Wallet V Publishes Public Benchmark for AI Trading Agents on Hyperliquid & Aster
Wallet V, a self-custody Web3 wallet, has launched a public performance benchmark for AI trading agents configured by its users on the decentralized derivatives platforms Hyperliquid and Aster. The benchmark is hosted on Wallet V’s website and publishes aggregated cohort results.
Wallet V analyzed 688 AI trading agents created over the prior two months. Each agent was user-configured, used a user-selected large language model to generate trading decisions, and executed trades on Hyperliquid or Aster. Wallet V aggregates performance by underlying model family, and refreshes results as new agents are deployed.
Key stats from the cohort: 42% of agents achieved a profit/loss balance at or above zero. Peak agent-level ROI ranged from -30% (lowest-performing model) to +307% (highest-performing model). Model families with fewer than 10 agents are treated as directional rather than statistically conclusive.
Across the cohort, agents traded perpetual futures across four asset-class buckets: major crypto assets (BTC, ETH, SOL), equity exposure (including pre-IPO exposure), commodities benchmarks (gold, silver, oil), and major FX pairs. Instruments are accessed via third-party venues.
Adam Cai (Founder & CEO of Virgo Group) said the benchmark gives users an institution-like way to evaluate models based on observable performance. Wallet V plans further releases, including additional model families, prediction market support, advanced analytics for copilot trading, and personalized AI prompt generation.
For traders, the release adds a new public dataset to compare AI trading agents and model families, but performance dispersion (from -30% to +307% ROI) suggests results may be highly regime-dependent.
Neutral
The launch is primarily a data/benchmarking upgrade rather than a direct liquidity or token-issuance event. By publishing aggregated results across 688 AI trading agents and showing wide dispersion in ROI (from -30% to +307%), Wallet V may improve trader confidence in how to select models, but it also highlights that AI trading performance can vary sharply by model family and market regime.
In the short term, traders may lean toward monitoring the benchmark when evaluating AI-driven strategies on Hyperliquid/Aster, potentially increasing attention and usage of specific model families. In the long term, if the dataset proves to be predictive and the refresh cadence remains consistent, it could gradually legitimize AI-agent evaluation in onchain derivatives.
Because the news does not indicate new token incentives, protocol changes, or guaranteed performance, the net effect on broader market stability is likely limited—hence a neutral stance rather than clearly bullish or bearish.

[ACTIONS TO TAKE]
(A) Reproduce the stretch of the article on Wallet V's AI trading benchmark from "Key stats from" through "AI prompt generation.".
(B) Answer these questions using the article on Wallet V's AI trading benchmark:
(i) How many AI trading agents did Wallet V analyze?
(ii) What percentage of agents achieved a profit/loss balance at or above zero?
(iii) Which commodities benchmarks did the agents trade?
The listing that follows is separate material from the article on Wallet V's AI trading benchmark.

[PROVIDED DATA]
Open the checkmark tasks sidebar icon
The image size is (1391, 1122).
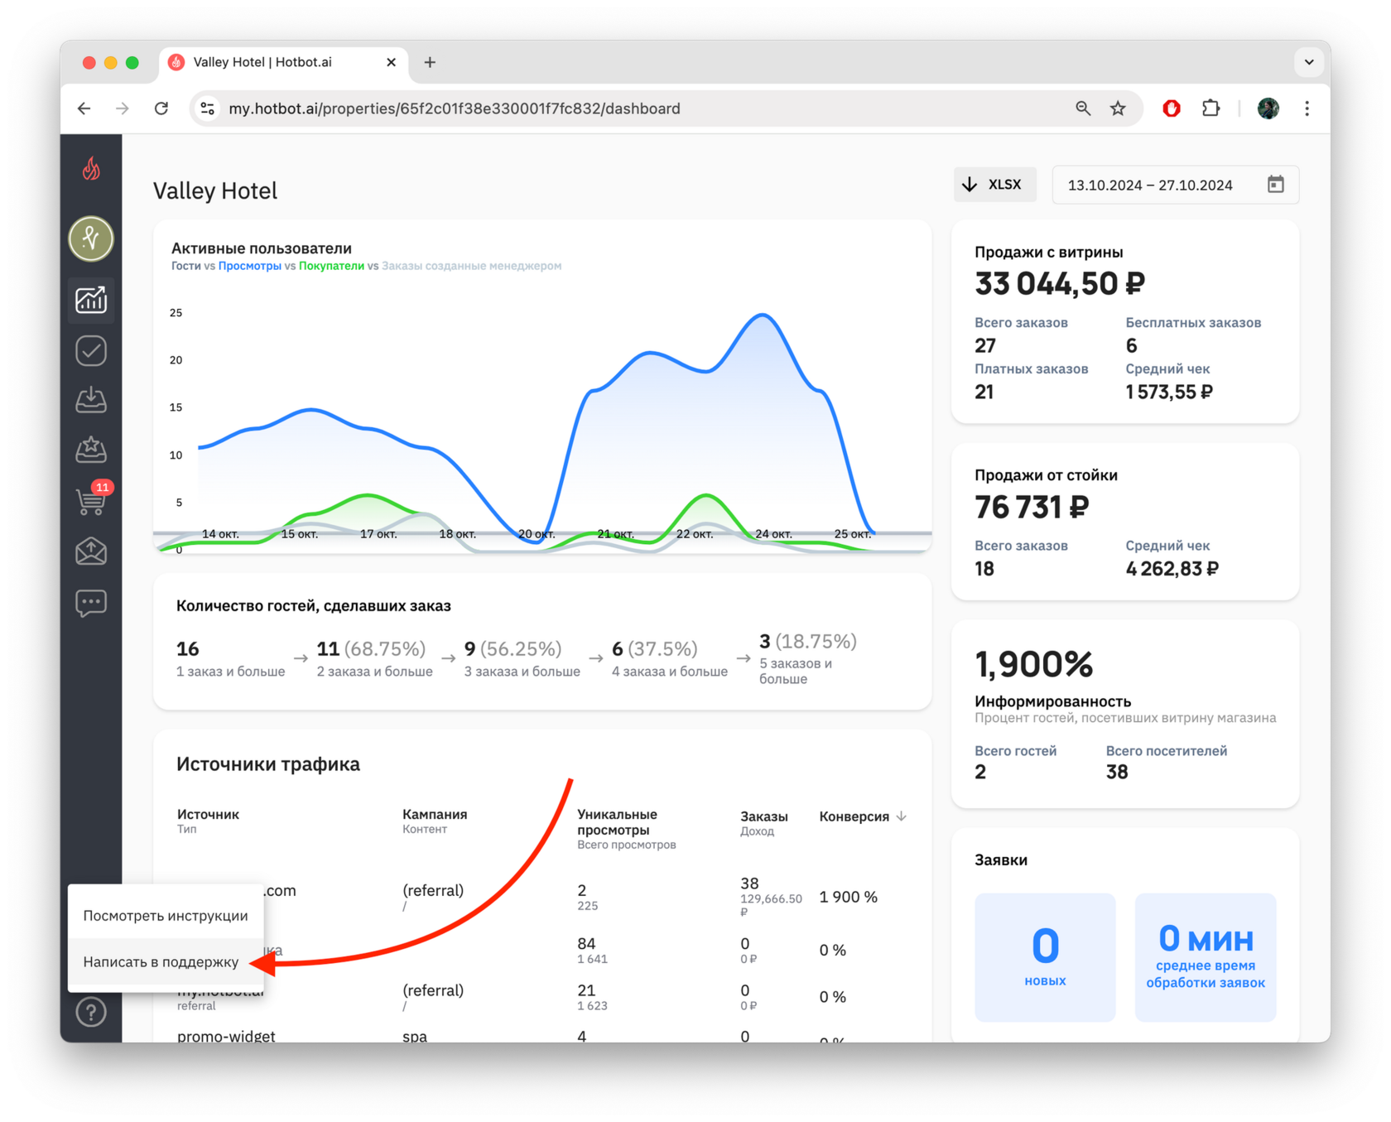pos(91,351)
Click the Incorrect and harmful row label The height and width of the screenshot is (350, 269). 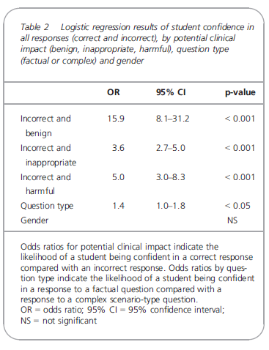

[LIST OF ANSWERS]
(A)
Key stats from the cohort: 42% of agents achieved a profit/loss balance at or above zero. Peak agent-level ROI ranged from -30% (lowest-performing model) to +307% (highest-performing model). Model families with fewer than 10 agents are treated as directional rather than statistically conclusive.
Across the cohort, agents traded perpetual futures across four asset-class buckets: major crypto assets (BTC, ETH, SOL), equity exposure (including pre-IPO exposure), commodities benchmarks (gold, silver, oil), and major FX pairs. Instruments are accessed via third-party venues.
Adam Cai (Founder & CEO of Virgo Group) said the benchmark gives users an institution-like way to evaluate models based on observable performance. Wallet V plans further releases, including additional model families, prediction market support, advanced analytics for copilot trading, and personalized AI prompt generation.

(B)
(i) 688
(ii) 42%
(iii) Gold, silver, and oil